SAN DIEGO — Moments after his immigration case was heard Wednesday, a 51-year-old Cuban asylum seeker sat on a bench in the back of the courtroom and wept openly.
He had just learned that he would be allowed to fight his case from inside the United States instead of returning again to Tijuana under the "Remain in Mexico" program.
He'd been waiting more than two months in Tijuana for his immigration court case under the program, known officially as Migrant Protection Protocols or MPP.
"In this moment, I am free," he told the Union-Tribune in Spanish a few minutes after he was officially released from custody. "Before, I was not free."
The man was among the first migrants released from MPP this past week with the Biden administration's announcement that the program was ending, following a lengthy legal battle in federal court. However, days later, most of those enrolled in the program are still waiting to be let into the United States.

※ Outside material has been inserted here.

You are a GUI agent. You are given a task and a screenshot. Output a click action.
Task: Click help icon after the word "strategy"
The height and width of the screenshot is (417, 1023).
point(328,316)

The long-anticipated and yet abrupt end to the program meant confusion on the first days — not only for the migrants themselves but also for those who work in the program, including immigration judges, private and government attorneys, and even the contracted guards who keep MPP enrollees in custody while they're in U.S. immigration court.
This marks the Biden administration's second attempt to end the Trump-created policy. Following a campaign promise, President Joe Biden early on in his term terminated the program. Then after a lawsuit in Texas, his administration was ordered to reimplement it. This second wind down comes after the U.S. Supreme Court ordered in June that the administration could end Remain in Mexico.
But the administration didn't act on the Supreme Court ruling until Monday, when the district court that had initially ordered the program's reimplementation officially vacated its decision. The Department of Homeland Security announced hours later that people would be unenrolled when they came onto U.S. soil for their next court hearings.
This process is different from the previous wind down, which involved coordination among international agencies and local nonprofits to bring dozens of asylum seekers into the U.S. each morning.
So far one to three people per day have been taken out of the program in San Diego for a total of eight since Tuesday. At that pace, the wind down could take months to bring in the hundreds waiting in Tijuana.